* INSTRUCTIONS
1: Using the AMD announcements text, decide whether each statement agrees with it: (a) AMD made its announcements as the SC19 conference opened in Denver; (b) the second-gen Epyc server CPUs carry the codename Naples; (c) AWS plans four cloud computing instances built on Rome CPUs. For each, answer yes or no and quote the deciding words of the text.
2: From the records, print the lines starting with the line that contains "This screenshot has height=311, width=492." and going on through the line that contains "Select the eye", both included, unchanged.

* SOURCE EXTRACT
----------------
AMD (AMD) just unveiled a slew of new supercomputer, server and cloud computing deals for its latest server CPU line.
And in a talk with TheStreet about the announcements, the head of AMD's server CPU and GPU businesses signaled that the use of a new microarchitecture will help its next-gen server CPUs deliver sizable performance gains.
On Monday morning, as the SC19 supercomputing conference kicked off in Denver, AMD made a string of data center-related announcements. Among other things, the company:
- Announced several new supercomputer design wins for its second-gen Epyc server CPUs (codenamed Rome), which thanks to both major performance gains and aggressive pricing have been pretty well-received since launching in August. These include deals with European government and research agencies, as well as with the San Diego Supercomputer Center.
- Announced that Amazon (AMZN) Web Services (AWS), which began supporting first-gen Epyc CPUs (codenamed Naples) last year, plans to launch four cloud computing instances that rely on Rome CPUs, and which are focused on computing-intensive workloads.
----------------
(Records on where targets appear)

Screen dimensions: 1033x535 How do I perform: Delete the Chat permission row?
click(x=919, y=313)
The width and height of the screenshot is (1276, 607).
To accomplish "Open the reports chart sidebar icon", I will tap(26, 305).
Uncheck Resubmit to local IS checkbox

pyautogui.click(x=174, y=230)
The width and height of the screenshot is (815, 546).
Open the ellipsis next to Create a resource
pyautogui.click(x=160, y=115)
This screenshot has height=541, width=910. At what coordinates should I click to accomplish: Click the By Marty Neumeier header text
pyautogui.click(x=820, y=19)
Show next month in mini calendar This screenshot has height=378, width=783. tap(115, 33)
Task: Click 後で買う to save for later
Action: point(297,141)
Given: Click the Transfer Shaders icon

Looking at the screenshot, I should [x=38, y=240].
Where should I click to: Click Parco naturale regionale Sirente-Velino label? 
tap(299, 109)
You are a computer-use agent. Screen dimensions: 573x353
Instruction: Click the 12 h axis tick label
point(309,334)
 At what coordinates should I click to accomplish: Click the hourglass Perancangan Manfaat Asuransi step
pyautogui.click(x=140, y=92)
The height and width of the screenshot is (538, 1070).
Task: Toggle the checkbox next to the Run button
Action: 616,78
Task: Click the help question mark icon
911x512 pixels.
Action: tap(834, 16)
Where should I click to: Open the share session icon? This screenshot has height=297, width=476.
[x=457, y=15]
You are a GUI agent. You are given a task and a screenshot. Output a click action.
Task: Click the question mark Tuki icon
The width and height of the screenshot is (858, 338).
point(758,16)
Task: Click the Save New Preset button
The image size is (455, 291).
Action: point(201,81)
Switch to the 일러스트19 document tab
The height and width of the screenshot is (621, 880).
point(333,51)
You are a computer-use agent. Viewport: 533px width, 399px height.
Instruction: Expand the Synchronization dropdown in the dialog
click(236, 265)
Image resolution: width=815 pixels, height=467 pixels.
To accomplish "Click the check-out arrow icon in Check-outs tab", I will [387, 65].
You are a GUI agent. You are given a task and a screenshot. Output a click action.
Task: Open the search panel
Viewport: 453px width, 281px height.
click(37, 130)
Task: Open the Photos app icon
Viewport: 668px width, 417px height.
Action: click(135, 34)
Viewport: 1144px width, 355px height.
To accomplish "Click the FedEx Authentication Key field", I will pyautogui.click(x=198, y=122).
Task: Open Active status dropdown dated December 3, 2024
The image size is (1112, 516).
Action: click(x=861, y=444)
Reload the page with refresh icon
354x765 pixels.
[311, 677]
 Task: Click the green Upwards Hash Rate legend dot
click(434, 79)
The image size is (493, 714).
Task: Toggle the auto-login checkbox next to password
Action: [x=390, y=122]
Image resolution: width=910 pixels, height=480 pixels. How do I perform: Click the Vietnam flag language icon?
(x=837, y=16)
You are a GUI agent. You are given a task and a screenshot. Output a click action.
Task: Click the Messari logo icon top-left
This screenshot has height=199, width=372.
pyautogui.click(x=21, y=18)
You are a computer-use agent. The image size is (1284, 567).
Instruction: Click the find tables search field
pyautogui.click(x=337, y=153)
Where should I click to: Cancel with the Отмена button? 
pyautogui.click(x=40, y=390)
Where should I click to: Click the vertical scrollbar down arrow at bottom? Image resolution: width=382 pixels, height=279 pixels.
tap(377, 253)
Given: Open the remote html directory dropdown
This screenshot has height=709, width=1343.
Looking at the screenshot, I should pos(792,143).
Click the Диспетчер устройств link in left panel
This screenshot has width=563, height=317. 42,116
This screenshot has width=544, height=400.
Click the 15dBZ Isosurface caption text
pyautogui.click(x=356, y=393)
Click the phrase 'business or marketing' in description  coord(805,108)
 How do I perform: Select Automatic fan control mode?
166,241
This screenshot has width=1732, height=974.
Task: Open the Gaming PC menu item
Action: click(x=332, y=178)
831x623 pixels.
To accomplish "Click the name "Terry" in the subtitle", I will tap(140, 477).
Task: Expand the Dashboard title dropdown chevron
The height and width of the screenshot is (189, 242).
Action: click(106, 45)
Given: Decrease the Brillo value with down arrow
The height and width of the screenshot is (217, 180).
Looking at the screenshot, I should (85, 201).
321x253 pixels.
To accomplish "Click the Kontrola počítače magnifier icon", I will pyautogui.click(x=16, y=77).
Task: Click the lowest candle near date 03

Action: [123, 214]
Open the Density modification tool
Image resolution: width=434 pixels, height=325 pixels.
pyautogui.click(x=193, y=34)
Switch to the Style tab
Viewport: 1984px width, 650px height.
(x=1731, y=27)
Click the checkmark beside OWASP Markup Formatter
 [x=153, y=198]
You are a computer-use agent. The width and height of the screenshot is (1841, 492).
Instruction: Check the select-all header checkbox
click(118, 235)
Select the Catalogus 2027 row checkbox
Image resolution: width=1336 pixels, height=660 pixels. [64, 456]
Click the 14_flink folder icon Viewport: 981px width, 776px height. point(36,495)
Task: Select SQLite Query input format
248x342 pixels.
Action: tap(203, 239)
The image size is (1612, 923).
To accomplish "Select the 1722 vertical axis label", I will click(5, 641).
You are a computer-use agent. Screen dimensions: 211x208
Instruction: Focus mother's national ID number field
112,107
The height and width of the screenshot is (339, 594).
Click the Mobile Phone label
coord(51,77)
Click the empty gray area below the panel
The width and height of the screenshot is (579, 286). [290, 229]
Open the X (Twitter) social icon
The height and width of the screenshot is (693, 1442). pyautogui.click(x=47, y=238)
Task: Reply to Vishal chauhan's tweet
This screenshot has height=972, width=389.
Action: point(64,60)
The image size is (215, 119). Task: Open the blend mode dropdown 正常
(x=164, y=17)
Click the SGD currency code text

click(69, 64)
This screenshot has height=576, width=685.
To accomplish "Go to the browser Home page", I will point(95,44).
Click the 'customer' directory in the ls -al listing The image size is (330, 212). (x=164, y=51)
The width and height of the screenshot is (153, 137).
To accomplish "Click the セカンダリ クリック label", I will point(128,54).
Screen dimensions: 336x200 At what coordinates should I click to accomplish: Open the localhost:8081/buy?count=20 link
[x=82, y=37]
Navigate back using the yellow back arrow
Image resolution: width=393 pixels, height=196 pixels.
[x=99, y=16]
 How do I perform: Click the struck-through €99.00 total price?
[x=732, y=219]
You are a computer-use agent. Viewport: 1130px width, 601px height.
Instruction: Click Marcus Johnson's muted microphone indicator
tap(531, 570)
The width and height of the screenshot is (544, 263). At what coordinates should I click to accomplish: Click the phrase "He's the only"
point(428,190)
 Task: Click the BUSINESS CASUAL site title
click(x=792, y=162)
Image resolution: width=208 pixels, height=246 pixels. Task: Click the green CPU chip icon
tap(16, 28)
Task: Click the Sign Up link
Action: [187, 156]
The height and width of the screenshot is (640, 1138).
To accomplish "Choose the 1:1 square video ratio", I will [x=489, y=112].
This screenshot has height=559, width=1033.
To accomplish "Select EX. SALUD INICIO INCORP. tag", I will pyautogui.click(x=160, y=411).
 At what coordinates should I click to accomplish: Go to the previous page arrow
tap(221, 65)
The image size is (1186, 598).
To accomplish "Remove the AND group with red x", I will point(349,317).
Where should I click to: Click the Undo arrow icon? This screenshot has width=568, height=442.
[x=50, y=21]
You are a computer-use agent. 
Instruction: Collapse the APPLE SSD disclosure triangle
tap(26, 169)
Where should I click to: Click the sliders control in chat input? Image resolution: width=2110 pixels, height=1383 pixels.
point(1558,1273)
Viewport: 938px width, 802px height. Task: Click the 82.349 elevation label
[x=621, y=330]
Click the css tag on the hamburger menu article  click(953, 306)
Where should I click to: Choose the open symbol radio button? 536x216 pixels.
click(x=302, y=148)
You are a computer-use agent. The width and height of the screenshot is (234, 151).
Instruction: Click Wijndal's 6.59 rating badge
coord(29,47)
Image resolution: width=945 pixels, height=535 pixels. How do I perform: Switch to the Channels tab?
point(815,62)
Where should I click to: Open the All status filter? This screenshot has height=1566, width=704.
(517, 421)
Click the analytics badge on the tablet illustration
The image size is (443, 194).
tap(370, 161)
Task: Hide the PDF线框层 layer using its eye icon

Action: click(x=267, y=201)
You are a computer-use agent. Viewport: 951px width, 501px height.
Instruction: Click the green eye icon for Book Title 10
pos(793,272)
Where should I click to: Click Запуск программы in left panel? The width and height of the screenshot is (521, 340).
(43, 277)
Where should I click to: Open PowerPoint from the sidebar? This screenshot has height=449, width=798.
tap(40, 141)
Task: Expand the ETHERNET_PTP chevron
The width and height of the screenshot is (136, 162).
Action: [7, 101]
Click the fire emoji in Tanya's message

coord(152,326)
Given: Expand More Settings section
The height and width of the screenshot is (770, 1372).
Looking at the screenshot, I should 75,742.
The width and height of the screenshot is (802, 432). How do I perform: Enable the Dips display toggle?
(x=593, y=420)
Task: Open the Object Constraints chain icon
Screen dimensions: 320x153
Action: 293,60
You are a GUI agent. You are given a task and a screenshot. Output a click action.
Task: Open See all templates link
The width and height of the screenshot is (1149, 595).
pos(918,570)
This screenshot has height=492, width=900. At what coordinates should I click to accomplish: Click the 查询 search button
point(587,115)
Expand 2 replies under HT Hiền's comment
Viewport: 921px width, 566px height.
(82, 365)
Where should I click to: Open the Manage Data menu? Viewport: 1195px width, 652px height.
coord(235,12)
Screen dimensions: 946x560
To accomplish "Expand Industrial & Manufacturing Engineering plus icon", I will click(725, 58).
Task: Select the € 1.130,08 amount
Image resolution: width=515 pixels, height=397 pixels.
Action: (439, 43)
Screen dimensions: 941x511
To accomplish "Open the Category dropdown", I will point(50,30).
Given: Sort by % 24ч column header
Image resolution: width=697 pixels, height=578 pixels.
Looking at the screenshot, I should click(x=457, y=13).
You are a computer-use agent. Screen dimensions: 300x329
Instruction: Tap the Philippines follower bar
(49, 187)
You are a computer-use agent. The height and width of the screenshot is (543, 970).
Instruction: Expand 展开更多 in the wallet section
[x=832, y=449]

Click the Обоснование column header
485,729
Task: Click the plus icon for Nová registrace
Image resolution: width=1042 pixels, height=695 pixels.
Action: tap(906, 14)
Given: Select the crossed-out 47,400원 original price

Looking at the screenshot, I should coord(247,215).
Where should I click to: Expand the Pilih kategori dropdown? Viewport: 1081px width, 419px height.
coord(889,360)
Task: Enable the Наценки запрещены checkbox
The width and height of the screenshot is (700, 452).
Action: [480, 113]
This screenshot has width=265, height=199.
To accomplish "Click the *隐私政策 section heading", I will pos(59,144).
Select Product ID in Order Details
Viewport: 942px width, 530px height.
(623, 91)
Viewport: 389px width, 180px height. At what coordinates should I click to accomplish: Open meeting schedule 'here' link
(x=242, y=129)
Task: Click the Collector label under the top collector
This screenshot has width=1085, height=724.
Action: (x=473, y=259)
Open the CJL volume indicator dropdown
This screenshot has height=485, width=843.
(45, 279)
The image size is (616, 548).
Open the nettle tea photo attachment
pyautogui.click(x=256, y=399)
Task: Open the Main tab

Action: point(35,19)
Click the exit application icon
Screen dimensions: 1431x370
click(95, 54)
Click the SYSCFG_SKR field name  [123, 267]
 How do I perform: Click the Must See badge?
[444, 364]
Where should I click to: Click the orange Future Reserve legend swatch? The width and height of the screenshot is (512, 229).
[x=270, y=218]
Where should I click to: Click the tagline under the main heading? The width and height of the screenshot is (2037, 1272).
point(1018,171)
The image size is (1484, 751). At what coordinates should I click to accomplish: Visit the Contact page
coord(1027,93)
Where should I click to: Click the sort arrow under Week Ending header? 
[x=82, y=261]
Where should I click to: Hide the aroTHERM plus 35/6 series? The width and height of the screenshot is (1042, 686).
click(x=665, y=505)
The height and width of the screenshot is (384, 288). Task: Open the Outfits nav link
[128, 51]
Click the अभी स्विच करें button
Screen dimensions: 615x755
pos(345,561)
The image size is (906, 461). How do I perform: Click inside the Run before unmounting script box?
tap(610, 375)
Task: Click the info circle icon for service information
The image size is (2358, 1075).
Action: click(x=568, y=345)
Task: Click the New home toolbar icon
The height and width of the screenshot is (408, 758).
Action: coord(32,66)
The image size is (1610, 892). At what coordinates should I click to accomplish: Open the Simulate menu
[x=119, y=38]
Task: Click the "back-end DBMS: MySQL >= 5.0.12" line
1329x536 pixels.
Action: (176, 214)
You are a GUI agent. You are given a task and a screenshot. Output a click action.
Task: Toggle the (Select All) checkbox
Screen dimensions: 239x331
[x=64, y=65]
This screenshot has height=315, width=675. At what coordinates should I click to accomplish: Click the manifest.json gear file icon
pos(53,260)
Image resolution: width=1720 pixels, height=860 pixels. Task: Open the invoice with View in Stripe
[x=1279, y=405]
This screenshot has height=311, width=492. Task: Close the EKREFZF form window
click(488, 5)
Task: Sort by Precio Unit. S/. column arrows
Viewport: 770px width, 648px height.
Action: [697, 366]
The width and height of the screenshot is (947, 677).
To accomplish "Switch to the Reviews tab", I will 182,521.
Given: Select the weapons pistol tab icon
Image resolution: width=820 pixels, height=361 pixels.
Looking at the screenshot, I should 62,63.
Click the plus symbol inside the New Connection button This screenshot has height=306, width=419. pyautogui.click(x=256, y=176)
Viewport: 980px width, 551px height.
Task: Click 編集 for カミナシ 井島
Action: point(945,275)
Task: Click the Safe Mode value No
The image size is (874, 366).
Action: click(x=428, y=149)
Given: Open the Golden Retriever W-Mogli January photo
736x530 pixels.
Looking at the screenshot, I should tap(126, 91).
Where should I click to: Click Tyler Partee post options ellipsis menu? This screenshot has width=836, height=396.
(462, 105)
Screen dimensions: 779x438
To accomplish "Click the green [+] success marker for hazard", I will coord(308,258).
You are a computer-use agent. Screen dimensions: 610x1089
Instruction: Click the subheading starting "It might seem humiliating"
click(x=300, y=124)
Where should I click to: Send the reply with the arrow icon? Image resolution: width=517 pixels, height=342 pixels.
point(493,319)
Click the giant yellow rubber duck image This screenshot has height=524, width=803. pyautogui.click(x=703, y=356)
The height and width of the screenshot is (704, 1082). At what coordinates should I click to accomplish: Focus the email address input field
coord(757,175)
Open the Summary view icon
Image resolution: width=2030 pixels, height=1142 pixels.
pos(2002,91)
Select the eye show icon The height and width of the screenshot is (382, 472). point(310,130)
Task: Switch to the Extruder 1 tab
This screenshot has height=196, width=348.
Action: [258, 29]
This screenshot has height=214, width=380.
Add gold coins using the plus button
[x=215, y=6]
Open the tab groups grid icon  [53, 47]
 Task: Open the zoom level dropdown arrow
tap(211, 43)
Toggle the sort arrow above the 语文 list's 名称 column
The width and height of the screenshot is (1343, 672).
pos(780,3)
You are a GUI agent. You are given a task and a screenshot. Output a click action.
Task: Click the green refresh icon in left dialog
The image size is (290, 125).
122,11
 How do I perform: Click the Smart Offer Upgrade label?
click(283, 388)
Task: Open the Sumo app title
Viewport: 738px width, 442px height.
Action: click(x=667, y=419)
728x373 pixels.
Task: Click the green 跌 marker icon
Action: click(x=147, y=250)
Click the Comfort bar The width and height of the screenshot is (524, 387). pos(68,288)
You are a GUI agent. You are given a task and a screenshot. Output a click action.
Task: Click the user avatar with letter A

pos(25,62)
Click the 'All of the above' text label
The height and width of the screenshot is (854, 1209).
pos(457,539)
----------------
* RESPONSES TO THE TASKS
1:
(a) Yes: "On Monday morning, as the SC19 supercomputing conference kicked off in Denver, AMD made a string of data center-related announcements."
(b) No: "second-gen Epyc server CPUs (codenamed Rome)"
(c) Yes: "plans to launch four cloud computing instances that rely on Rome CPUs"

2:
This screenshot has height=311, width=492. Task: Close the EKREFZF form window
click(488, 5)
Task: Sort by Precio Unit. S/. column arrows
Viewport: 770px width, 648px height.
Action: [697, 366]
The width and height of the screenshot is (947, 677).
To accomplish "Switch to the Reviews tab", I will 182,521.
Given: Select the weapons pistol tab icon
Image resolution: width=820 pixels, height=361 pixels.
Looking at the screenshot, I should 62,63.
Click the plus symbol inside the New Connection button This screenshot has height=306, width=419. pyautogui.click(x=256, y=176)
Viewport: 980px width, 551px height.
Task: Click 編集 for カミナシ 井島
Action: point(945,275)
Task: Click the Safe Mode value No
The image size is (874, 366).
Action: click(x=428, y=149)
Given: Open the Golden Retriever W-Mogli January photo
736x530 pixels.
Looking at the screenshot, I should tap(126, 91).
Where should I click to: Click Tyler Partee post options ellipsis menu? This screenshot has width=836, height=396.
(462, 105)
Screen dimensions: 779x438
To accomplish "Click the green [+] success marker for hazard", I will coord(308,258).
You are a computer-use agent. Screen dimensions: 610x1089
Instruction: Click the subheading starting "It might seem humiliating"
click(x=300, y=124)
Where should I click to: Send the reply with the arrow icon? Image resolution: width=517 pixels, height=342 pixels.
point(493,319)
Click the giant yellow rubber duck image This screenshot has height=524, width=803. pyautogui.click(x=703, y=356)
The height and width of the screenshot is (704, 1082). At what coordinates should I click to accomplish: Focus the email address input field
coord(757,175)
Open the Summary view icon
Image resolution: width=2030 pixels, height=1142 pixels.
pos(2002,91)
Select the eye show icon The height and width of the screenshot is (382, 472). point(310,130)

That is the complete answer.